This alternative discogsxml2db is written in C# and runs on Microsoft .NET Core,
although the latter is required only for development; builds that require
no installation are provided with each release.
It provides a significant speedup over the python version:
| File | Record Count | Python | C# |
|---|---|---|---|
| discogs_20200806_artists.xml.gz | 7,046,615 | 6:22 | 2:35 |
| discogs_20200806_labels.xml.gz | 1,571,873 | 1:15 | 0:22 |
| discogs_20200806_masters.xml.gz | 1,734,371 | 3:56 | 1:57 |
| discogs_20200806_releases.xml.gz | 12,867,980 | 1:45:16 | 42:38 |
Done:
- parsing all four discogs dumps, both .xml and .xml.gz;
- exporting to csv and compressed csv. Produces the exact same files that the Python version does;
- displaying progress of import/export process;
- "dry runs": only parsing the files and displaying counts, not producing any csv files;
TODO:
- option to track progress display against the most recently reported
discogs record counts (
--api-countsargument); - option to import the resulting csv files into the database; this process is currently manual or done through the python DB-specific scripts;
- option to specify the output folder for csv files;
Unlike the Python version, this version requires no installation.

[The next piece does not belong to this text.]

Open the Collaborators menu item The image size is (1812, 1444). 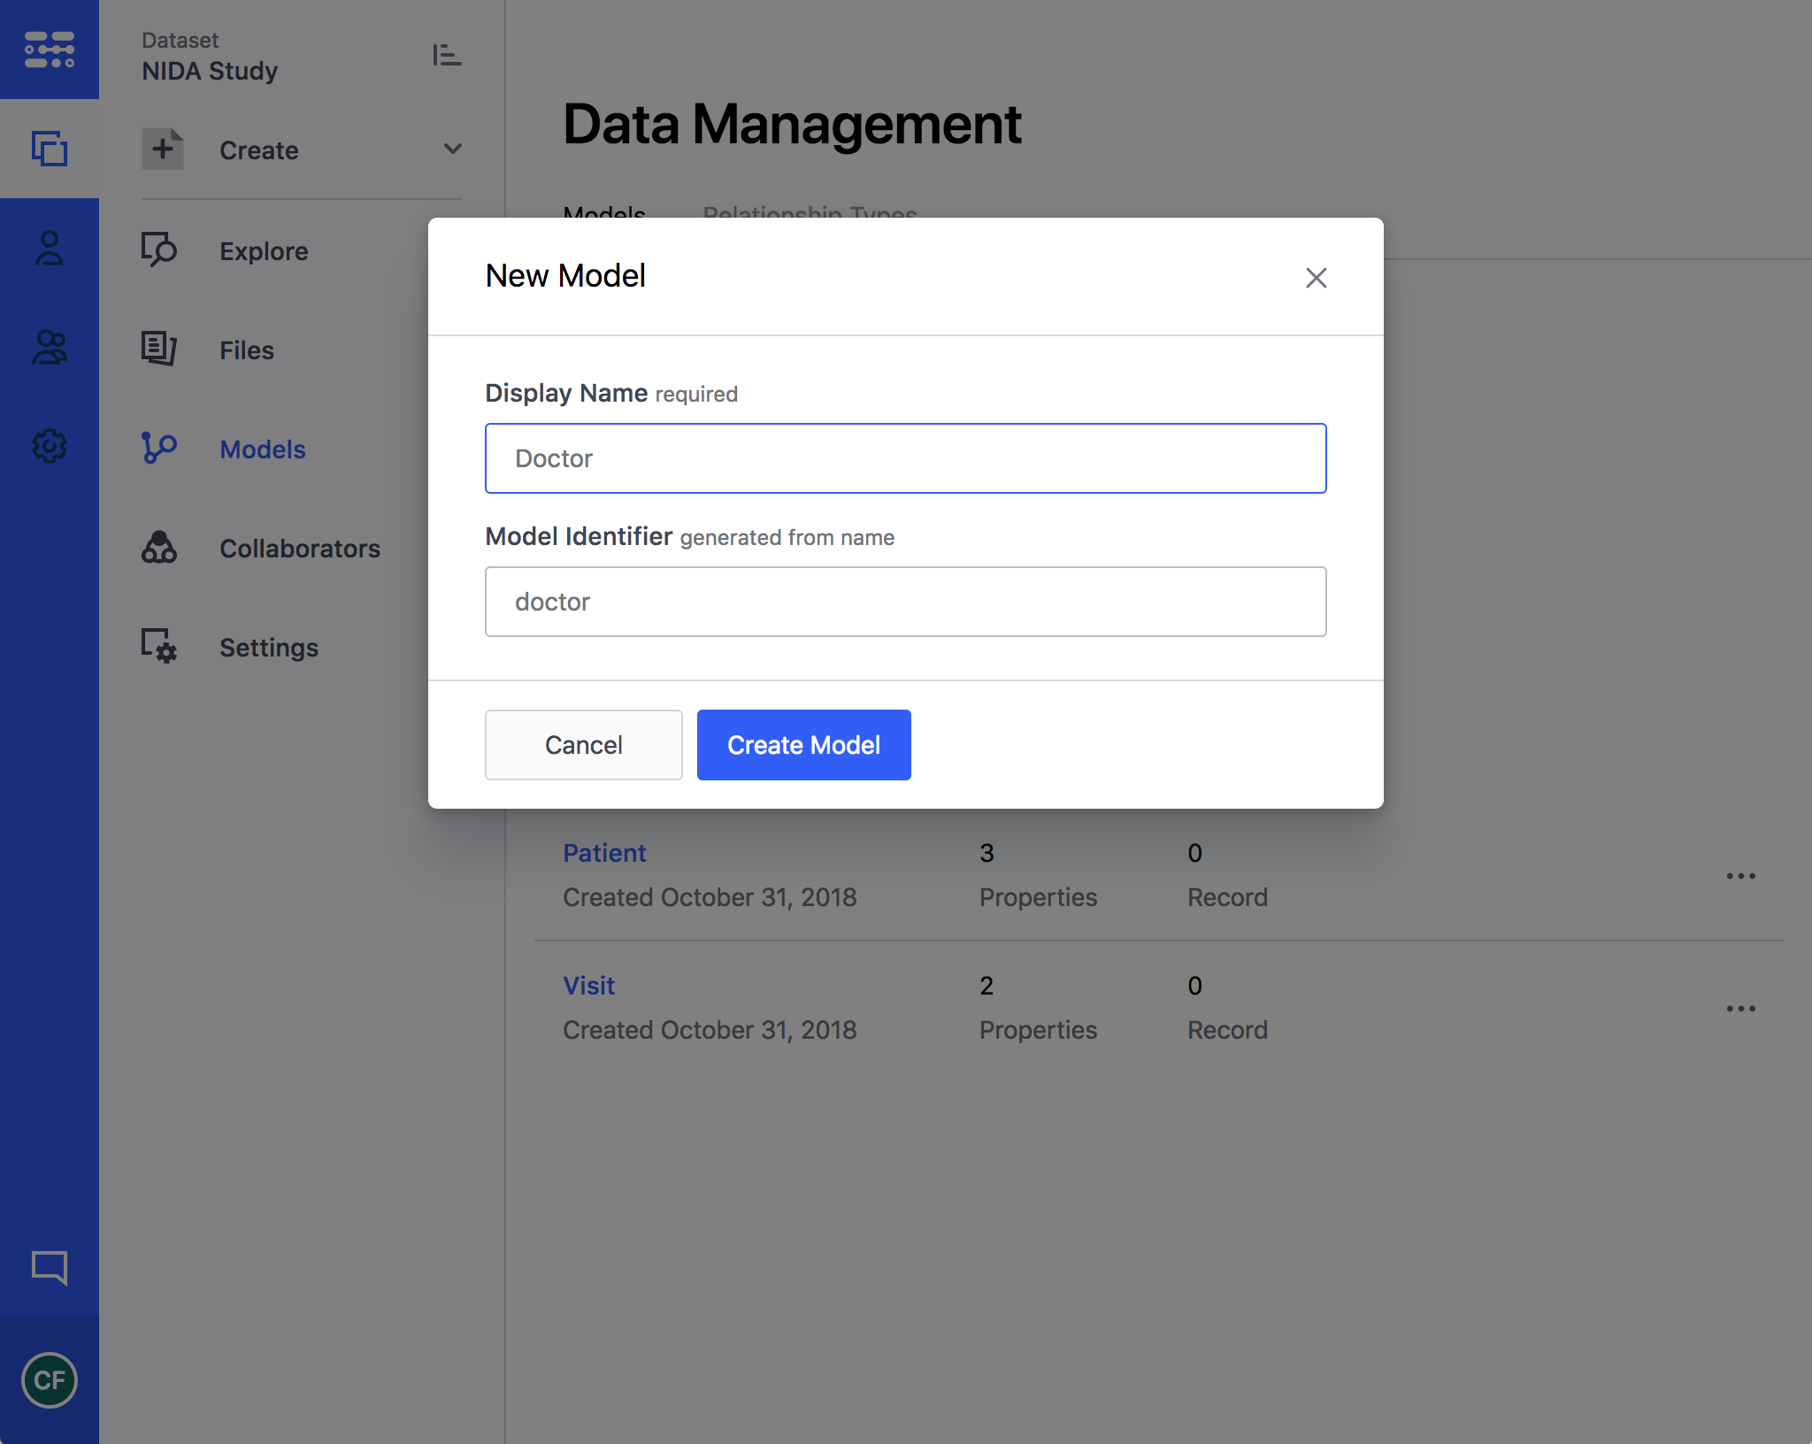point(299,549)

Simply download from the release page
the archive appropriate for your platform. Unzip,
and you should have 2 files: a discogs executable (or discogs.exe on
Windows) and a "discogs.pdb" support file.
That's it.
Executing discogs without any parameters or passing --help will
output a list of available arguments:
Usage: discogs [options] [files...]
Options:
--dry-run Parse the files, output counts, but don't write any actual files
--verbose More verbose output
--gz Compress output files (gzip)
files... Path to discogs_[date]_[type].xml, or .xml.gz files.
Can specify multiple files.
To export one or more discogs xml files to csv, simply pass it as parameters
to the executable: discogs /tmp/discogs_20200806_artists.xml.gz /tmp/discogs_20200806_labels.xml.gz.
Currently, the program exports the csv files in the same folder as each of the
original xml files. If you would like the csv files to be compressed to .csv.gz,
pass the --gz argument: discogs --gz /tmp/discogs_20200806_artists.xml.gz.